**ABOUT THIS EXERCISE:** When you reach the line that contains "For every named" in the data below, start reproducing lines exactly, and stop after the line that contains "お問い合わせ (547, 983)".

**THE DATA:**
━━━━

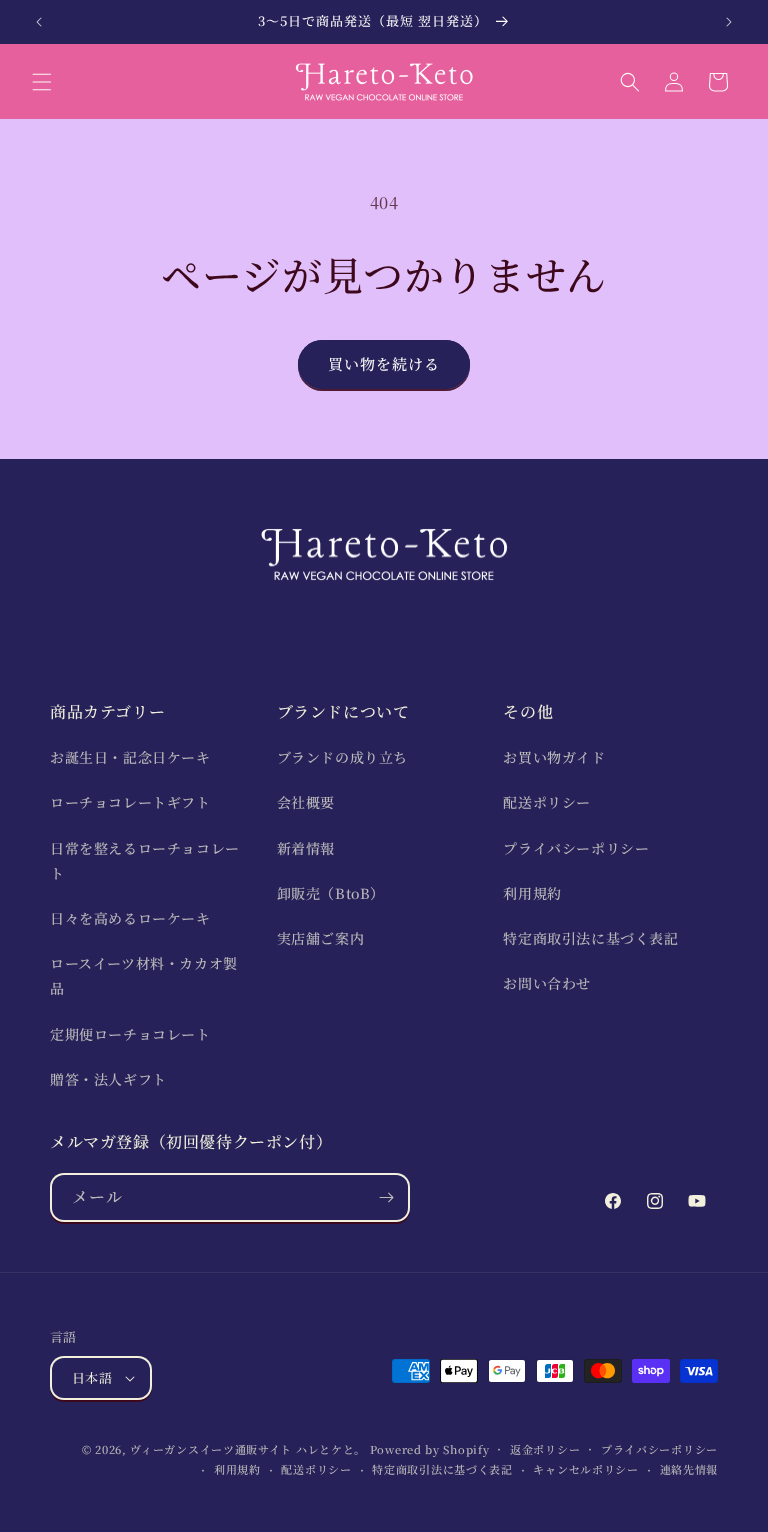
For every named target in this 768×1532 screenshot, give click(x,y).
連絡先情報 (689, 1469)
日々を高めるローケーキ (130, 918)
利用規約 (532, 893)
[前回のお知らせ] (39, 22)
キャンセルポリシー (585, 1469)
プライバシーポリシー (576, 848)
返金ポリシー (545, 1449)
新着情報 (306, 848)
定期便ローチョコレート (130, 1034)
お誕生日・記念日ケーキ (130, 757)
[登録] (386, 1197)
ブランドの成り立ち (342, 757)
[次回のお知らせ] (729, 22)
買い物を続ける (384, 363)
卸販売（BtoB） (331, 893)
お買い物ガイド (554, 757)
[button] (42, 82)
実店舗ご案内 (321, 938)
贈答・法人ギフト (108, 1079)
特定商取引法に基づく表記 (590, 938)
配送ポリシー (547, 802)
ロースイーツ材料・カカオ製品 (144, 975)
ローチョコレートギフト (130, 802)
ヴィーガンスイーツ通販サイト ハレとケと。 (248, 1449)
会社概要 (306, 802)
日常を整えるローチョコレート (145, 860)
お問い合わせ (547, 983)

━━━━

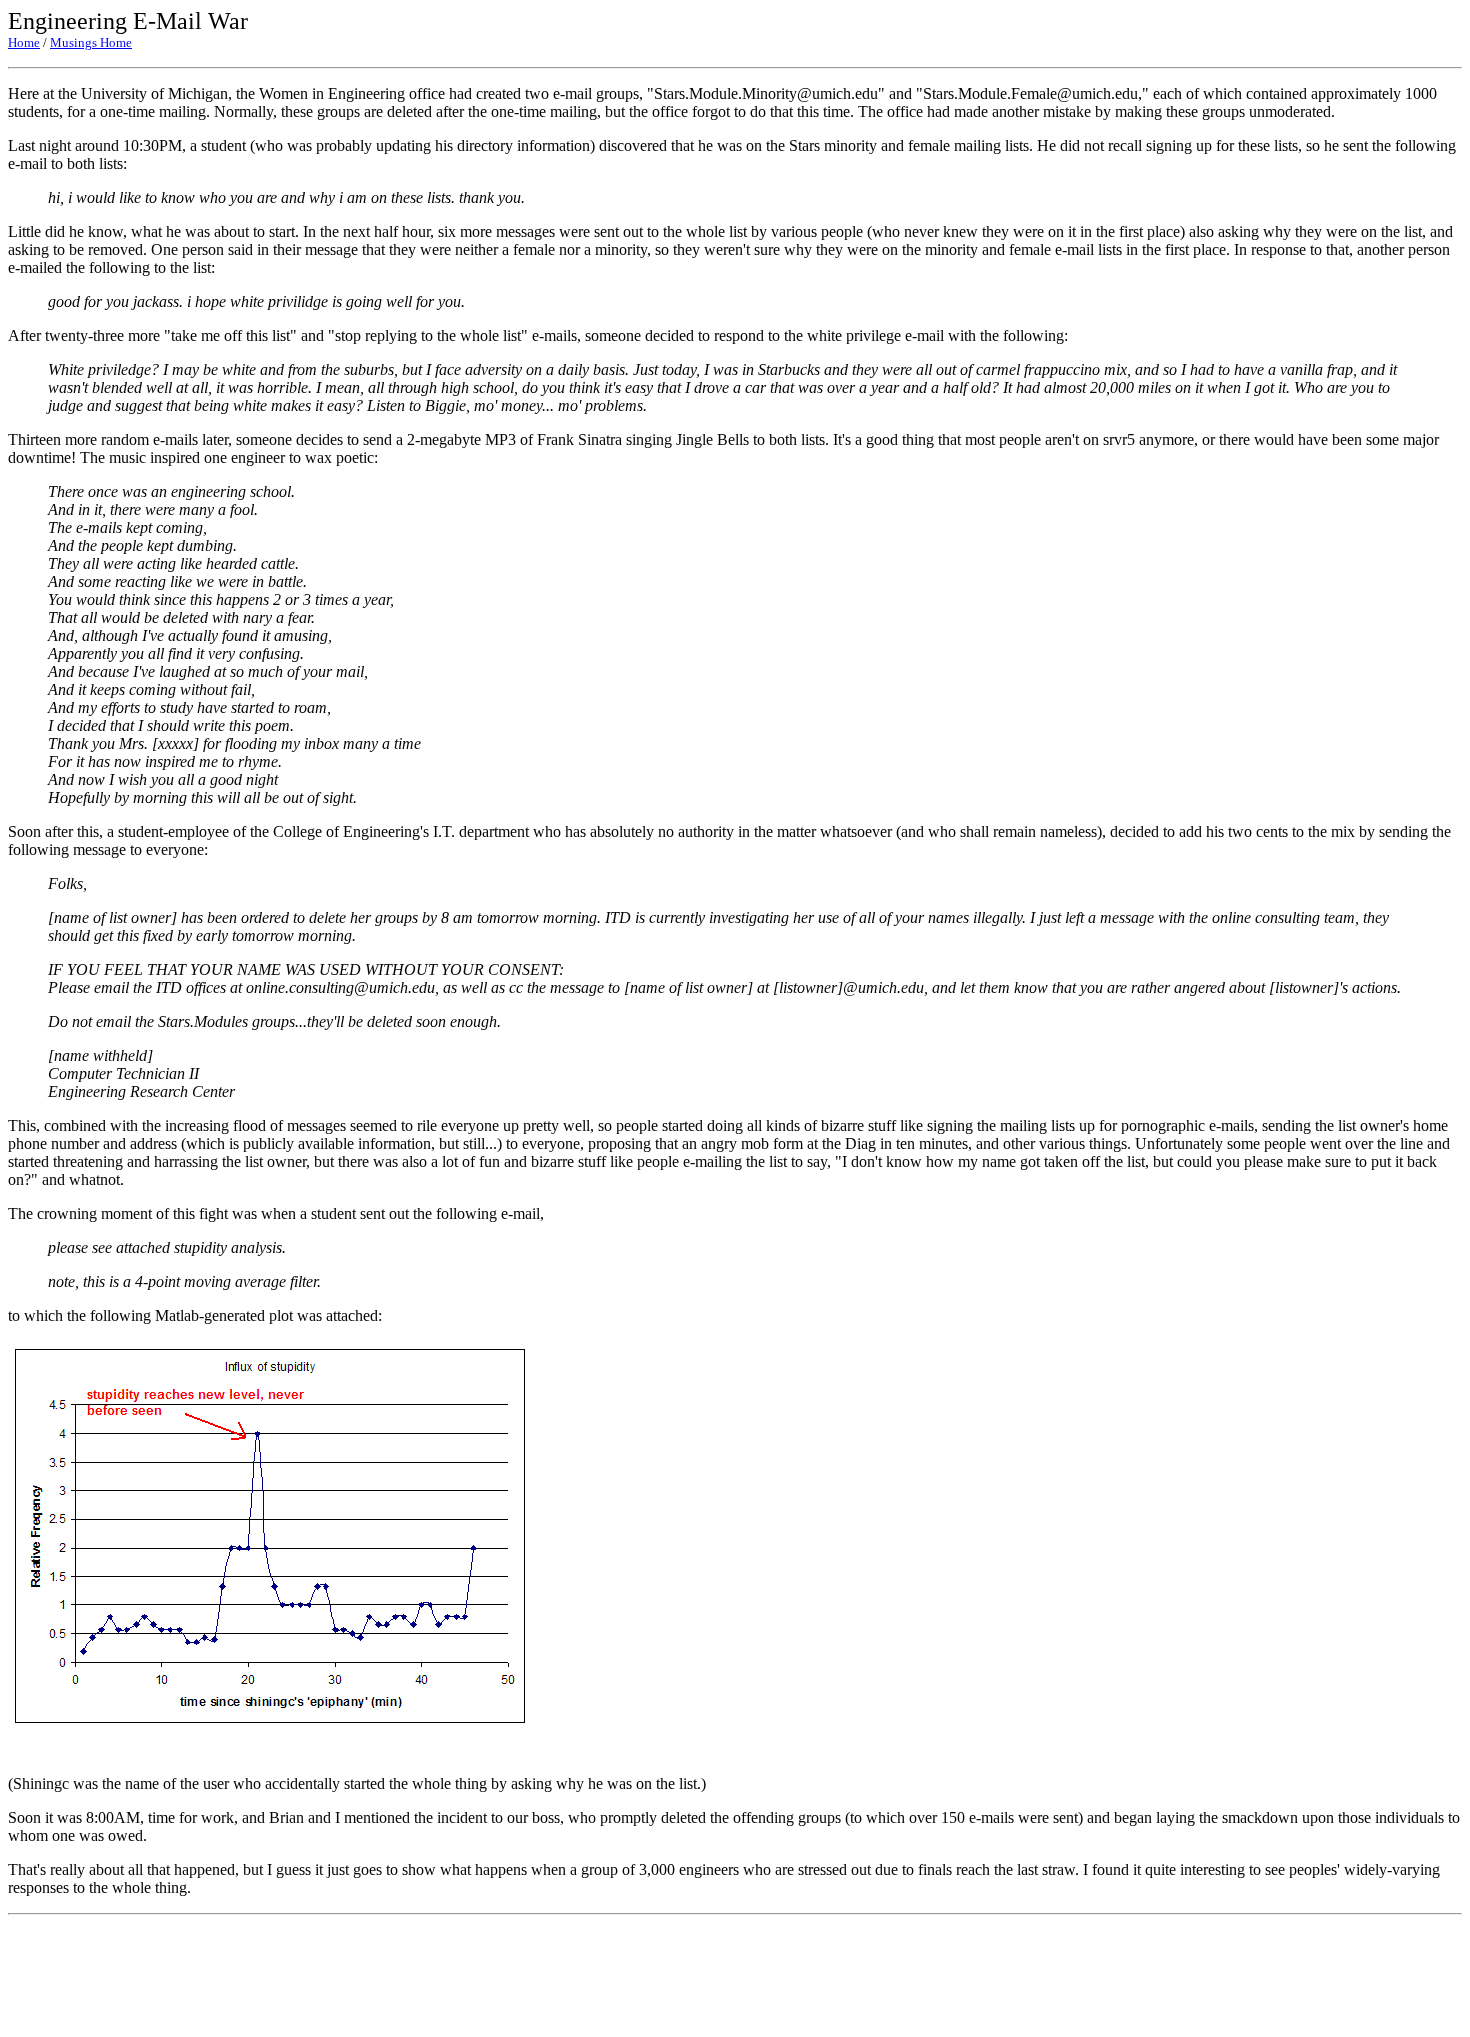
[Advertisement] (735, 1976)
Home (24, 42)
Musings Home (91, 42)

━━━━

**SOLUTION TO THE EXERCISE:**
For every named target in this 768×1532 screenshot, give click(x,y).
連絡先情報 (689, 1469)
日々を高めるローケーキ (130, 918)
利用規約 (532, 893)
[前回のお知らせ] (39, 22)
キャンセルポリシー (585, 1469)
プライバシーポリシー (576, 848)
返金ポリシー (545, 1449)
新着情報 (306, 848)
定期便ローチョコレート (130, 1034)
お誕生日・記念日ケーキ (130, 757)
[登録] (386, 1197)
ブランドの成り立ち (342, 757)
[次回のお知らせ] (729, 22)
買い物を続ける (384, 363)
卸販売（BtoB） (331, 893)
お買い物ガイド (554, 757)
[button] (42, 82)
実店舗ご案内 (321, 938)
贈答・法人ギフト (108, 1079)
特定商取引法に基づく表記 (590, 938)
配送ポリシー (547, 802)
ロースイーツ材料・カカオ製品 (144, 975)
ローチョコレートギフト (130, 802)
ヴィーガンスイーツ通販サイト ハレとケと。 (248, 1449)
会社概要 (306, 802)
日常を整えるローチョコレート (145, 860)
お問い合わせ (547, 983)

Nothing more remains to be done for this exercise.